Rb: mogelijk risico Yezidi in Koerdische regio in Irak

De zaak betreft een minderjarige Yezidi uit Irak. Hij is zijn woonplaats in 2014 ontvlucht na een inval van IS en heeft vervolgens in het UNHCR-kamp Khanke in de Koerdische Autonome Regio (KAR) verbleven. De omstandigheden in het kamp waren slecht, zijn vader werd mishandeld en bedreigd. Hij vreest bij terugkeer gedood te worden door de Koerden en IS, omdat hij tot de Yezidi behoort.

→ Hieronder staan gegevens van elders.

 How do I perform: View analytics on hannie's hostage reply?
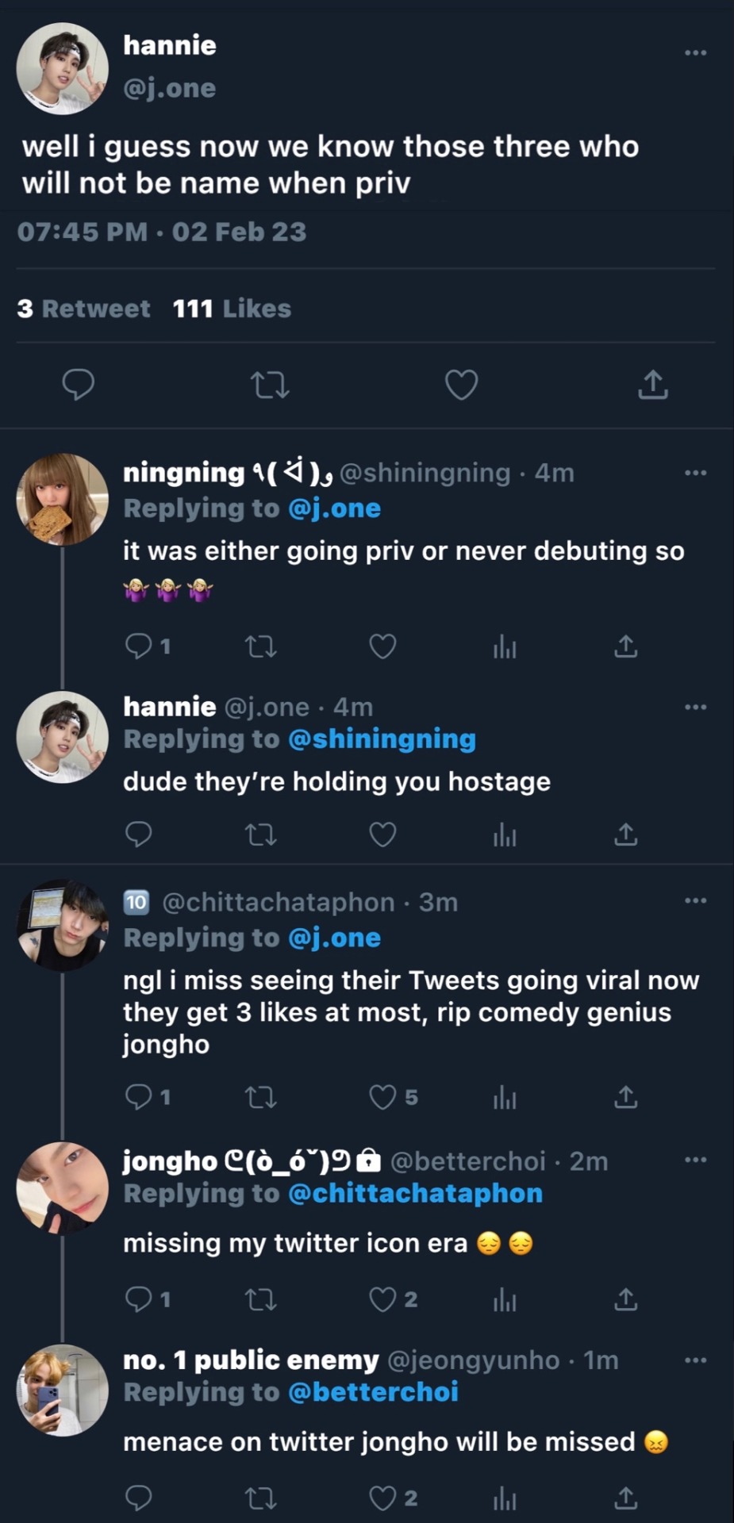tap(505, 834)
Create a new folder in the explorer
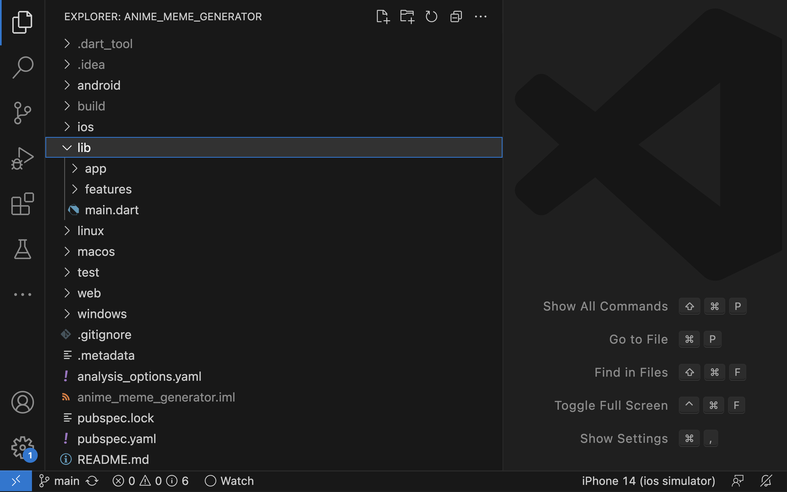This screenshot has height=492, width=787. pyautogui.click(x=407, y=16)
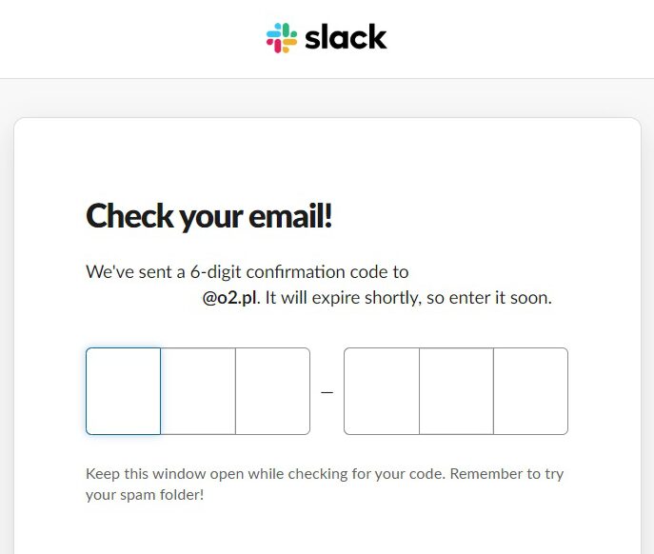Click the sixth and last digit box
The image size is (654, 554).
531,391
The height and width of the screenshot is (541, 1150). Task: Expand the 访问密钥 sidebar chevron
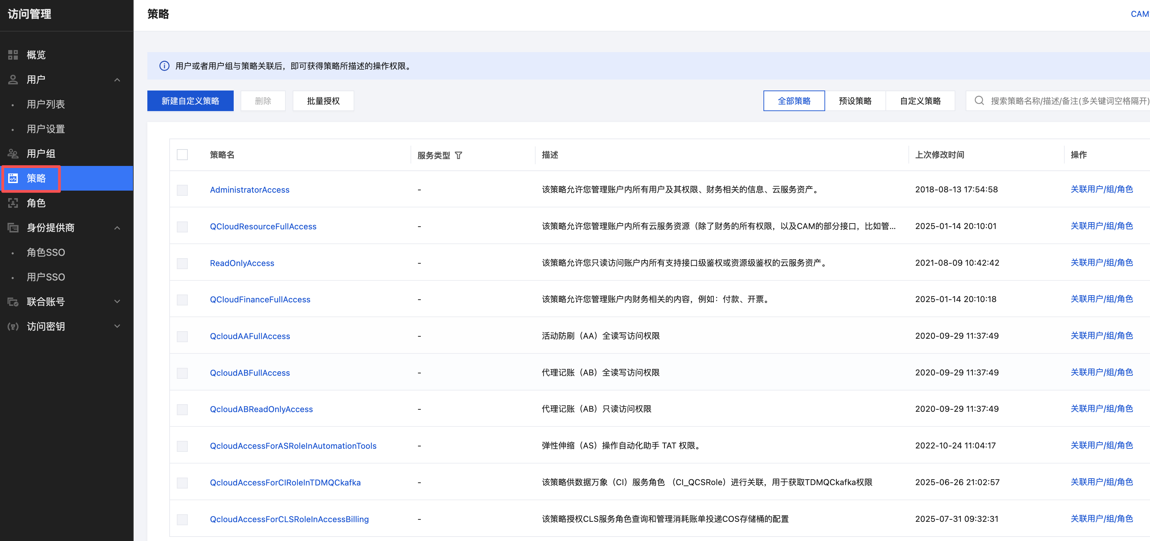click(117, 327)
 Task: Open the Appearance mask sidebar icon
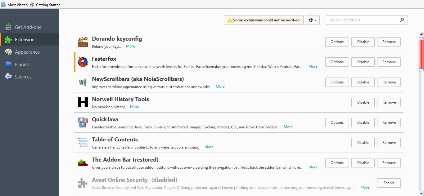[8, 52]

De rechtbank overweegt als volgt. De staatssecretaris heeft onvoldoende gemotiveerd dat de vreemdeling niet aannemelijk heeft gemaakt dat hij bij uitzetting een reëel risico op ernstige schade loopt. De enkele stelling dat de mishandeling en de bedreiging de vader van de vreemdeling betreffen en niet de vreemdeling zelf is onvoldoende nu zijn vader is mishandeld omdat hij tot de Yezidi behoort, net zoals de vreemdeling. Daarbij blijkt uit het overgelegde stuk uit het Country of Origin Information Report Iraq van maart 2019 van EASO dat Yezidi in de KAR stelselmatig gediscrimineerd en belaagd worden. Verder blijkt uit het Algemeen Ambtsbericht Irak van 2016 dat ontheemden de toegang tot de KAR wordt ontzegd en Yezidi vanuit de KAR worden teruggestuurd naar Sinjar. Hierdoor is het maar de vraag of de vreemdeling toegang tot en bestendig verblijf in de KAR zal hebben. Het is van belang dat de vreemdeling onder meer het met het rapport van EASO zijn stelling heeft onderbouwd dat de Yezidi systematisch een reëel risico lopen op ernstige schade.